State lawmakers are weighing a bill that would allow a dozen private users statewide, including Alexander and Baldwin, to continue to divert fresh stream water temporarily. The interim permits would remain in place until the state can issue long-term water leases. Critics say the measure ignores the impact even temporary diversions can have on public trust uses like taro farming.
[SOUND OF WATER FLOWING IN WAILUANUI]
This is water flowing into taro patches in Wailuanui on Maui. It’s a sound you wouldn’t have heard until recently. That’s because for a century, water was diverted to Central Maui for sugar cultivation. A court battle led by taro farmers ended the diversion and restored streamflow to East Maui in 2016.
“The right to farm taro and to sufficient water to farm taro is protected in the Hawaiʻi Constitution,” says Mahealani Wendt.
She married into a family with a long history of taro farming in Wailuanui.
Wendt is a vocal opponent of House Bill 1326 that would extend temporary permits that allow private users to divert the water for purposes like ranching and agriculture.
“Because we were harmed we don't want that practice to continue,” says Wendt, “So we are opposed to the holdover bill on the principle that it allows a continuing use of both land and water resources with no accountability.”
The temporary water permits expire at the end of the year.

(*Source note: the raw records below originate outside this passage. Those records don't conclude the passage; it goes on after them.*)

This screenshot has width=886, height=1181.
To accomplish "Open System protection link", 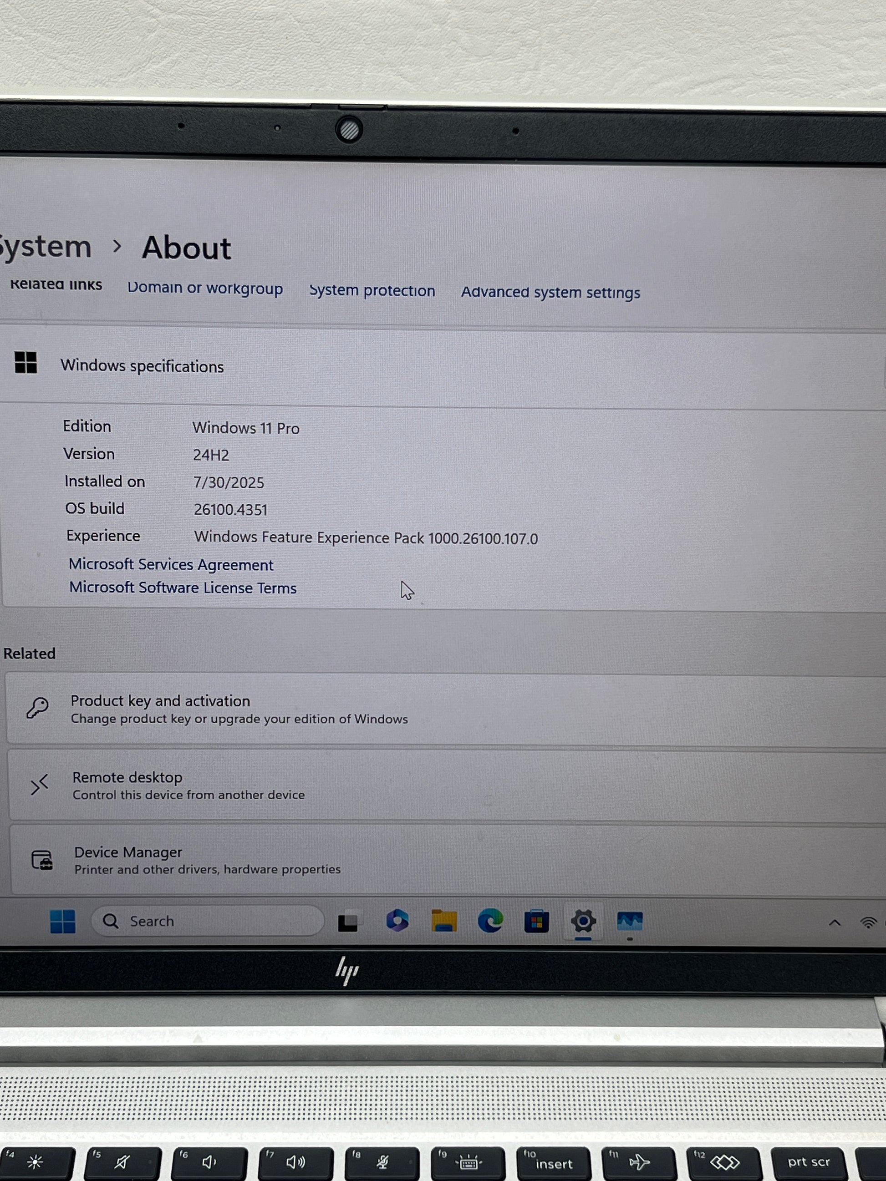I will click(372, 290).
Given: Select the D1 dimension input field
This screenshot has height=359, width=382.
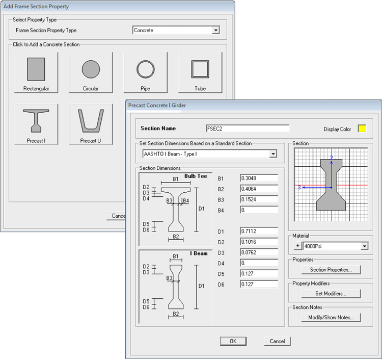Looking at the screenshot, I should [x=259, y=231].
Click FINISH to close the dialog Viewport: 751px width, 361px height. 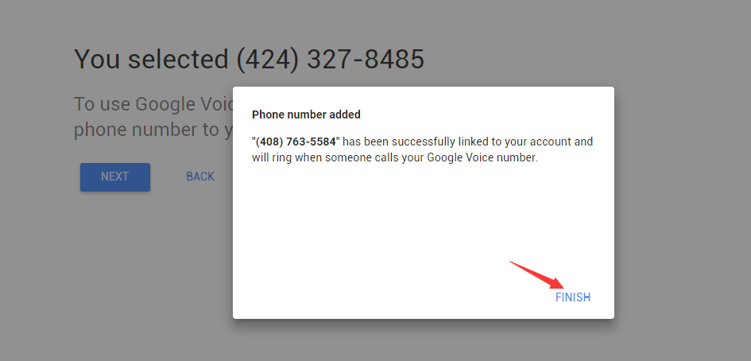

Besides Alexander & Baldwin, permit holders include Kauaʻi and Hawaiʻi Island electrical utilities, and Big Island ranchers.

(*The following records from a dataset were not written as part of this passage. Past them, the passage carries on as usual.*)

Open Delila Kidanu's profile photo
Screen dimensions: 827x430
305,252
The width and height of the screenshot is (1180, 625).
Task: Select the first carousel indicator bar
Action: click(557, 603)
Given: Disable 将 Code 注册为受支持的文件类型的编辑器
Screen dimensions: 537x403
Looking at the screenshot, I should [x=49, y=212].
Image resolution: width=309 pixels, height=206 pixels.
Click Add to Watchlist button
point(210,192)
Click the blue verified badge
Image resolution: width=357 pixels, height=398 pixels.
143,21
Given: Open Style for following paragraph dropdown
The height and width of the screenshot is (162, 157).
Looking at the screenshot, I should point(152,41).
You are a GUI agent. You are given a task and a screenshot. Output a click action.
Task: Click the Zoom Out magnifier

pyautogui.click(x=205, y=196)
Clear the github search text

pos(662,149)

“If there is no further extensions or holdovers of the permits they wouldn’t be able to divert the water anymore,” says Ian Hirokawa, special projects coordinator for the Land Division, which oversees the water lease process at the Department of Land and Natural Resources.
A&B spokesman Darren Pai says if the state doesn’t grant the temporary permits, as many as 35,000 Upcountry Maui residents and farmers could lose access to water. So what’s the hold-up?

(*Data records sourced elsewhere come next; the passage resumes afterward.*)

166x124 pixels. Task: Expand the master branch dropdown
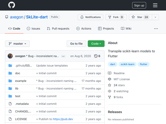pyautogui.click(x=17, y=44)
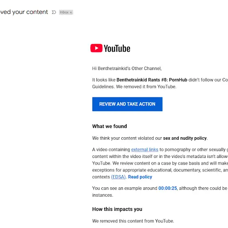Click the Hi Benthetrainkid's Other Channel greeting

[x=127, y=68]
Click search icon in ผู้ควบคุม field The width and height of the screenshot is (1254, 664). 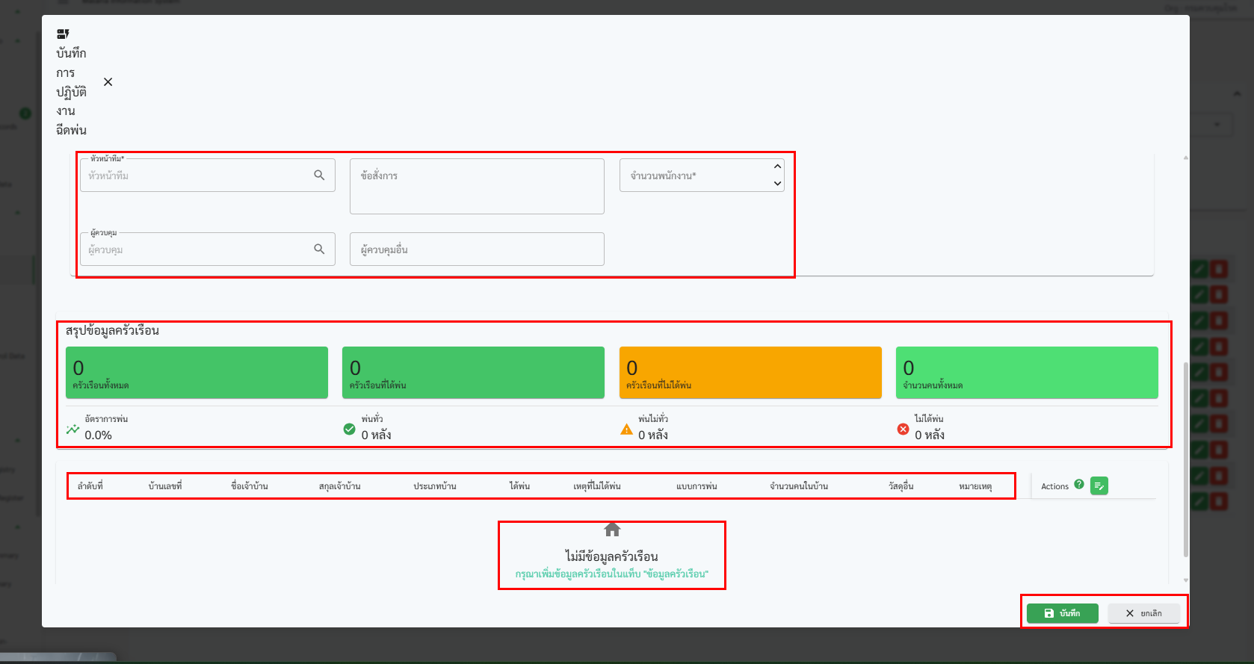point(319,249)
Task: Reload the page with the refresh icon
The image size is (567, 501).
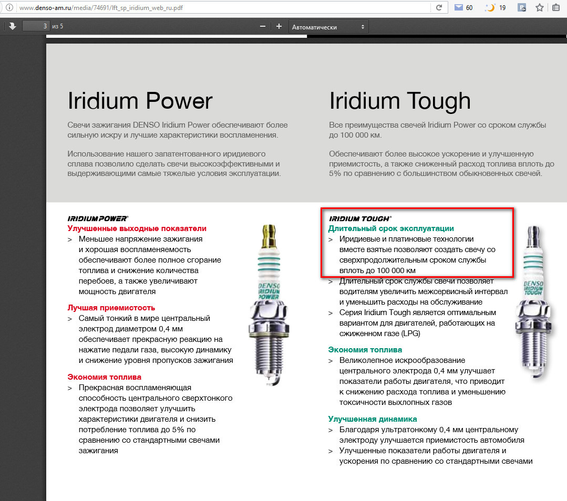Action: point(439,7)
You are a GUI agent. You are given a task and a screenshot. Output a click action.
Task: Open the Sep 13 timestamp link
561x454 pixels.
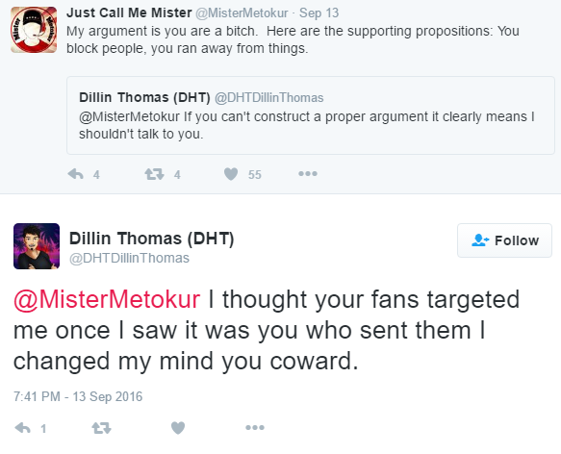click(x=319, y=13)
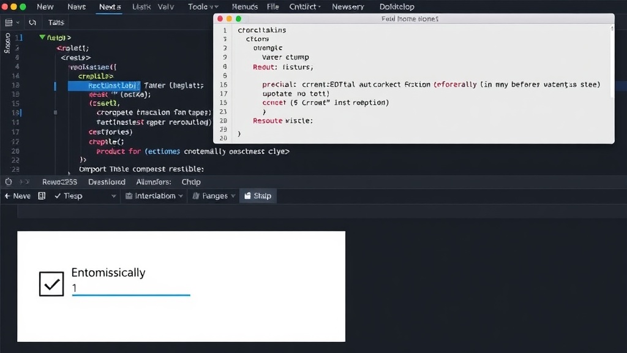The width and height of the screenshot is (627, 353).
Task: Click the numeric input field showing 1
Action: 131,288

“It is a very complex process,” says Hirokawa, “We are working as expediently as possible to convert the permits over to long-term leases but I stress this, we need to do it the right way.”
Hirokawa says among the challenges are appraising the value of water rights and setting the minimum amount of water to protect public trust purposes. He says of the twelve revocable permit holders only one is in a position to secure a lease by year’s end.
“A lot of them are still going throug their environmental review,” says Hirokawa, “I know for a lot of the smaller water users there’s a cost issue with complying with a lot of these requirements so we’re trying to see what can be done.”
Pai says lawsuits and regulatory challenges by advocacy groups have caused the longest delays. For Wendt, long-term diversions have their place but only if done properly.
“If it provides for the necessary protections than by all means, the leases should be awarded,” says Wendt.